Proceeding pursuant to CPLR article 78 (transferred to this Court by order of the Supreme Court, entered in Albany County) to review a determination of respondent which found petitioner guilty of violating certain prison disciplinary rules.
While refusing a correction officer's request to provide a urine specimen, petitioner displayed his middle finger and used profanity. As a result, he was charged in a misbehavior report with refusing a direct order, failing to comply with urinalysis testing procedures and harassment. Petitioner was found guilty of the charges following a tier III disciplinary hearing and the determination was affirmed on administrative appeal. This CPLR article 78 proceeding ensued.

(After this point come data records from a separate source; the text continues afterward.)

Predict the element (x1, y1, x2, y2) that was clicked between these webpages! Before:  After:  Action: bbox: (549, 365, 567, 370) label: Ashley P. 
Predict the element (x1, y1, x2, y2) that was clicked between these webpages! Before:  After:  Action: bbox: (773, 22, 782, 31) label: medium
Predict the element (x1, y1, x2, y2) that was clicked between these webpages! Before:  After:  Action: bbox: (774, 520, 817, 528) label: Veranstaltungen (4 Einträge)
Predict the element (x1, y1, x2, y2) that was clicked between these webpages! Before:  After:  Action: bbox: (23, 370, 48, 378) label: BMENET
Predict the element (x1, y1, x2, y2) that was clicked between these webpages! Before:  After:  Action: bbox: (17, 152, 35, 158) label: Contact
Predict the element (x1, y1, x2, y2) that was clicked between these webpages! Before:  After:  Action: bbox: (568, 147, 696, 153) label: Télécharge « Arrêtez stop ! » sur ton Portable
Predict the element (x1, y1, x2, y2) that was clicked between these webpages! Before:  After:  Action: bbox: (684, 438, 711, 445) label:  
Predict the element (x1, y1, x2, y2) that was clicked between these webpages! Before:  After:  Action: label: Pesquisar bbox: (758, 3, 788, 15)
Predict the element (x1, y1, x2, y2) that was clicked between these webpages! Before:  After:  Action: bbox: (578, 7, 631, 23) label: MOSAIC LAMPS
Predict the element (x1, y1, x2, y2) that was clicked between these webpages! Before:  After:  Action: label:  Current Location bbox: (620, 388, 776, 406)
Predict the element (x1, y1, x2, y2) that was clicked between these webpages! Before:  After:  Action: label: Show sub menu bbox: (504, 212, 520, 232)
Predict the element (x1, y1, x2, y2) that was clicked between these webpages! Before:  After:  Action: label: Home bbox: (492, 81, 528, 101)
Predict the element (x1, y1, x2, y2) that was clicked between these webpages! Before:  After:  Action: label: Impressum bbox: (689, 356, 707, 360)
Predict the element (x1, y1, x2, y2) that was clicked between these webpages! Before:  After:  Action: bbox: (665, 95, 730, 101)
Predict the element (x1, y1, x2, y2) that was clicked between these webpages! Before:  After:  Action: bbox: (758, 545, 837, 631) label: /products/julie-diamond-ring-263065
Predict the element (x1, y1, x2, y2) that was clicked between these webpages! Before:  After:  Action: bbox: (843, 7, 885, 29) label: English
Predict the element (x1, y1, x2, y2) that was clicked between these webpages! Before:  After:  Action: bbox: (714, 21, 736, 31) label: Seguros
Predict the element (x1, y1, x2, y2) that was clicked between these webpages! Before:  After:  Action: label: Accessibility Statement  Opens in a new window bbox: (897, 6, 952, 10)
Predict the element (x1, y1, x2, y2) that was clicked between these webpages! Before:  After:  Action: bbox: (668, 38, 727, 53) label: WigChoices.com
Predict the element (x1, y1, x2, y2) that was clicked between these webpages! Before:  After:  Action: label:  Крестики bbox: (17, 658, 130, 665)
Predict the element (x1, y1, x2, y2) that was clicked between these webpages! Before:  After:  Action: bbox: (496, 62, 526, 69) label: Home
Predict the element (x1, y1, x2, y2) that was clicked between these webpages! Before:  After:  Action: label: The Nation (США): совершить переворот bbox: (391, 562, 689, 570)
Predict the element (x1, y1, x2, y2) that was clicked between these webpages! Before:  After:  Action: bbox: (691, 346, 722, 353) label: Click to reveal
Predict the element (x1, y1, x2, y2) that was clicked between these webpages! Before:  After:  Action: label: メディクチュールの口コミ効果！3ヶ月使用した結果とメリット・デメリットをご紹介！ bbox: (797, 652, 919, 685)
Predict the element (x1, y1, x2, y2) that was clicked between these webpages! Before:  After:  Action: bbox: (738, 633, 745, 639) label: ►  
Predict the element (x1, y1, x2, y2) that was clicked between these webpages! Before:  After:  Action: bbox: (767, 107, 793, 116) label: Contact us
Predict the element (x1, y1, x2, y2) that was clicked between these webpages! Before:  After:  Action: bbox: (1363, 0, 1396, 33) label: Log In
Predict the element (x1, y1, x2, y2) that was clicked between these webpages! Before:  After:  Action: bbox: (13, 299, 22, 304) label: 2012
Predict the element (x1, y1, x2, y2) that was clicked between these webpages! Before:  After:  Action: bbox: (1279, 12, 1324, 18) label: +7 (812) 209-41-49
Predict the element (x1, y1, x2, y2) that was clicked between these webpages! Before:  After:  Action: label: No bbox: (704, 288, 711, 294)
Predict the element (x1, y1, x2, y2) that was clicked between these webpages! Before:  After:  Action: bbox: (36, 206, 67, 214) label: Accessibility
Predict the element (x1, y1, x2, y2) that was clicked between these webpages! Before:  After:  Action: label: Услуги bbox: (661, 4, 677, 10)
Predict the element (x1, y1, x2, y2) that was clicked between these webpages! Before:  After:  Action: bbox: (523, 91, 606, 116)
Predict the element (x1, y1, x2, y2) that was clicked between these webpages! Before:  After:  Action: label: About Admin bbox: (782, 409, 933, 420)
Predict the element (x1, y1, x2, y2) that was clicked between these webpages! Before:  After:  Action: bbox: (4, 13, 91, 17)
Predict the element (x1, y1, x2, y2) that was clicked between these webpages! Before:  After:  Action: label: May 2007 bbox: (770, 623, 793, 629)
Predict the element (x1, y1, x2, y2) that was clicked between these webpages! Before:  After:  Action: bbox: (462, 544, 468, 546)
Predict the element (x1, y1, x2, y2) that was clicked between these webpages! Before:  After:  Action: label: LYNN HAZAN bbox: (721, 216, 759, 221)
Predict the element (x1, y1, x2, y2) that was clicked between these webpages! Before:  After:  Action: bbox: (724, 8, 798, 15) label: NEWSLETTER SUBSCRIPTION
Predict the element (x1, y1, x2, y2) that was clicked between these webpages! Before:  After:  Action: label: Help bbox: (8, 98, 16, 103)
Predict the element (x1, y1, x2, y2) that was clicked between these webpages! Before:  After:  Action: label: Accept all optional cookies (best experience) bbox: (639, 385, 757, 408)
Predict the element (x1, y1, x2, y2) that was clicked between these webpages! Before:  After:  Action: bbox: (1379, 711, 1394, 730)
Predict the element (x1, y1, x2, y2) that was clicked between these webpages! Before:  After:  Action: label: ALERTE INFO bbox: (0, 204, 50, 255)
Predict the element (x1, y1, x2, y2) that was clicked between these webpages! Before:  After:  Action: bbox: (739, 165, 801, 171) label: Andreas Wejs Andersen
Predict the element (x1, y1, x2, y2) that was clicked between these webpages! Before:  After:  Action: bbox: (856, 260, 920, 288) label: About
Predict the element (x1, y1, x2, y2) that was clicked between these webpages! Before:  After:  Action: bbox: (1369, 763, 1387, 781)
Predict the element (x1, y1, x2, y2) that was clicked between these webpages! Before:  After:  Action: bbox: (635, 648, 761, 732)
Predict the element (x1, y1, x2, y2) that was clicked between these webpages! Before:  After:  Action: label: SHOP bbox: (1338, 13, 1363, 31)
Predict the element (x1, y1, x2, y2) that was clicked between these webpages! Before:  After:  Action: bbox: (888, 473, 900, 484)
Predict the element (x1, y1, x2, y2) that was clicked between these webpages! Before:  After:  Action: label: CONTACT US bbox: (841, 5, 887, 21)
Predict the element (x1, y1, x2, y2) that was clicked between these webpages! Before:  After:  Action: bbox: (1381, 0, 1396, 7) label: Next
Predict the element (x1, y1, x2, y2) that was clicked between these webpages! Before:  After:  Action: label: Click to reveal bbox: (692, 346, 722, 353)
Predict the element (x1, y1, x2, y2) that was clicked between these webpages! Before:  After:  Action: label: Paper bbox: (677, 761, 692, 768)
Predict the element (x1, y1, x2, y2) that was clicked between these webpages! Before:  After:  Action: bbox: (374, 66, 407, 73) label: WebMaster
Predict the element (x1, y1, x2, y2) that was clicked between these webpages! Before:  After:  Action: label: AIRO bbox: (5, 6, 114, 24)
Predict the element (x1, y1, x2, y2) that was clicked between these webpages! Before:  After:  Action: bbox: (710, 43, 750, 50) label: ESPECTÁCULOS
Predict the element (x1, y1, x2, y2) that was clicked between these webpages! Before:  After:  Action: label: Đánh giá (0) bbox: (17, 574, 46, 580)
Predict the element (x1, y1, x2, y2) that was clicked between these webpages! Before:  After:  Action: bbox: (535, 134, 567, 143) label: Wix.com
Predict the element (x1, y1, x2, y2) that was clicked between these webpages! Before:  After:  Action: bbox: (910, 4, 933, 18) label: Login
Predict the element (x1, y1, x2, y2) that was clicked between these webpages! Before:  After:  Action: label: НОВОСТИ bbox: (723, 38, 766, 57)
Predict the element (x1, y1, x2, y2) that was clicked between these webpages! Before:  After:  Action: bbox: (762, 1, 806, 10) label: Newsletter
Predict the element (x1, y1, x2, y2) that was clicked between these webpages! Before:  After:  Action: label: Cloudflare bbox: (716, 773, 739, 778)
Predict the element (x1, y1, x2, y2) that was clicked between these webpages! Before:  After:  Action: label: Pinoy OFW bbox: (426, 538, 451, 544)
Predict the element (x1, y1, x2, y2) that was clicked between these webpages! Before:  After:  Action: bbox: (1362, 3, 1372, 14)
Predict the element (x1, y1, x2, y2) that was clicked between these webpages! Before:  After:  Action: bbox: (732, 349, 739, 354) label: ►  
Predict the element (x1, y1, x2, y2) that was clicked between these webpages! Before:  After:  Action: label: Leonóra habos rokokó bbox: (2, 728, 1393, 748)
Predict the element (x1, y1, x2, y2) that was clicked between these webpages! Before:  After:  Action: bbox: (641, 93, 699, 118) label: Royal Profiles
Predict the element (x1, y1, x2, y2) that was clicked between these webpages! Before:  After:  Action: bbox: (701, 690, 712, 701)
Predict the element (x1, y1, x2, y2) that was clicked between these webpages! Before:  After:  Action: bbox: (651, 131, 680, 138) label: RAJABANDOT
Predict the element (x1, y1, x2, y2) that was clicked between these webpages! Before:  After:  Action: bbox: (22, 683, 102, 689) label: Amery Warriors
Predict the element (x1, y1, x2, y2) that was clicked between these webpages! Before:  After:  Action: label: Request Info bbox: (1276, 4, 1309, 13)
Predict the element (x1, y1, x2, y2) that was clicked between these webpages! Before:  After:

We confirm. Substantial evidence, consisting of the misbehavior report and testimony of the correction officer who authored it, supports the determination of guilt (see Matter of Sital v Fischer, 72 AD3d 1306, 1307 [2010], lv dismissed 15 NY3d 823 [2010]; Matter of Spulka v Selsky, 36 AD3d 1183, 1184 [2007]). Petitioner contends that the officer did not follow the proper protocol by escorting him to "the facility infirmary, clinic or other appropriate area" for purposes of obtaining the urine specimen (7 NYCRR 1020.4 [d] [1]). This, however, does not relieve petitioner of his obligation to comply with the officer's directive (see Matter of Billue v [*2]Goord, 28 AD3d 845, 846 [2006]) and any problem he had with it should have been pursued through the grievance procedure (see Matter of Amaker v Bezio, 98 AD3d 1146, 1147 n [2012]). Petitioner's claims that he was improperly denied witnesses and documentary evidence and that the Hearing Officer was biased have not been preserved for our review due to his failure to raise them in his administrative appeal (see Matter of Ventimiglia v New York State Dept. of Correctional Servs., 94 AD3d 1327, 1328 [2012]; Matter of Perez v Fischer, 62 AD3d 1104, 1105 [2009]; Matter of Lee v Goord, 285 AD2d 716, 716 [2001]).
Rose, J.P., Lahtinen, Stein and Garry, JJ., concur. Adjudged that the determination is confirmed, without costs, and petition dismissed.